(TAREFAS A REALIZAR):
1. Reproduza do texto sobre a construção «pode-se» o trecho entre "Entre as características" e "isso pode-se [fazer].", inclusive.
2. No texto sobre a construção «pode-se», o verbo poder é classificado como auxiliar ou como semiauxiliar?

(TEXTO):
╔══
Não se diria, normalmente, «Conhecer muitos lugares pode-se», mas a frase não é agramatical e poderia ser empregada para fins enfáticos, como em «Conhecer muitos lugares pode-se; o que não se pode é usar o desejo de conhecer muitos lugares como pretexto para justificar a falta de compromisso com os estudos». Portanto, «Conhecer muitos lugares» é sujeito, e, como o núcleo do sujeito é um verbo no infinitivo, a forma verbal finita mantém-se no singular: «pode-se». Trata-se, a meu ver, não de construção com sujeito indeterminado, mas sim de construção com sujeito determinado, cujo núcleo é um verbo no infinitivo que obriga à manutenção da forma verbal finita no singular.

Por ser construção com sujeito determinado é que entendo menos aceitável (sempre à luz do m...

Resposta:

O verbo poder, como dever, tem propriedades sintáticas que levam a considerá-lo como um semiauxiliar, e não exatamente como um auxiliar1.

Entre as características de poder como semiauxiliar, conta-se a de o infinitivo associado ter um funcionamento próximo de um domínio oracional. Se assim é, então, talvez se consiga explicar a deslocação e autonomia do domínio sintático do infinitivo, a gramaticalidade do se indeterminado e a impossibilidade da passiva sintética:

(1) Conhecer muitos lugares(,) pode-se.

(2) OK Conhecer muitos lugares, isso pode-se [fazer].

(3) *Conhecer muitos lugares, isso podem-se [fazer]

Em (1), admite-se que, na escrita, é fortemente aconselhável uma vírgula de forma a dar conta da deslocação do infinitivo associado ao modal poder, configurando assim um caso de topicalização.
╚══
(DADOS REGISTADOS):
╔══
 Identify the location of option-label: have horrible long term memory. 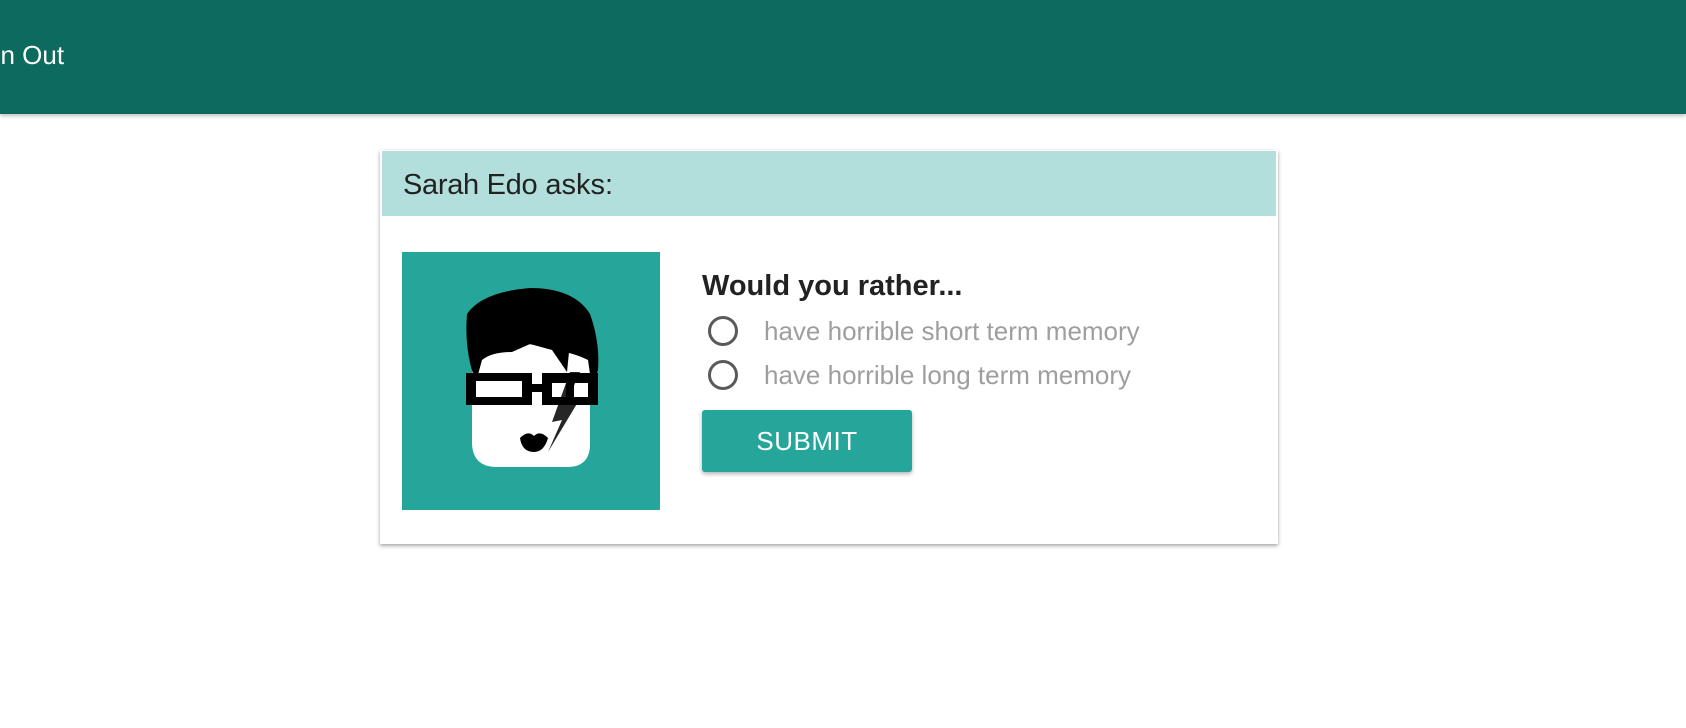
(948, 375).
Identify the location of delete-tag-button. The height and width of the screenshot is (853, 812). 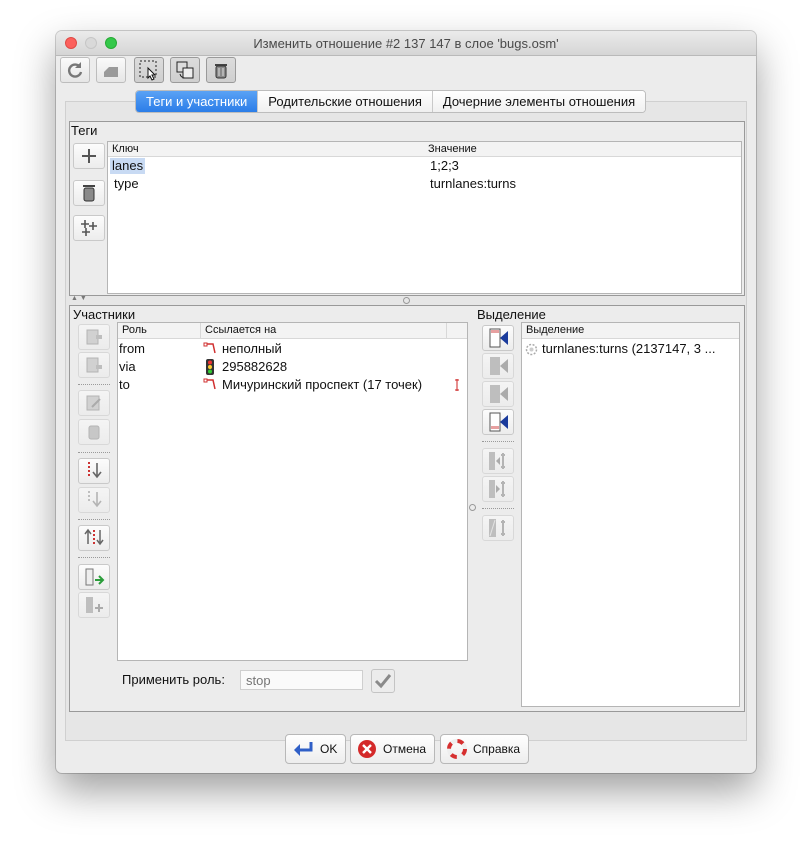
╚══
(RESPOSTAS):
1.
Entre as características de poder como semiauxiliar, conta-se a de o infinitivo associado ter um funcionamento próximo de um domínio oracional. Se assim é, então, talvez se consiga explicar a deslocação e autonomia do domínio sintático do infinitivo, a gramaticalidade do se indeterminado e a impossibilidade da passiva sintética:

(1) Conhecer muitos lugares(,) pode-se.

(2) OK Conhecer muitos lugares, isso pode-se [fazer].

2. Como semiauxiliar, e não exatamente como auxiliar.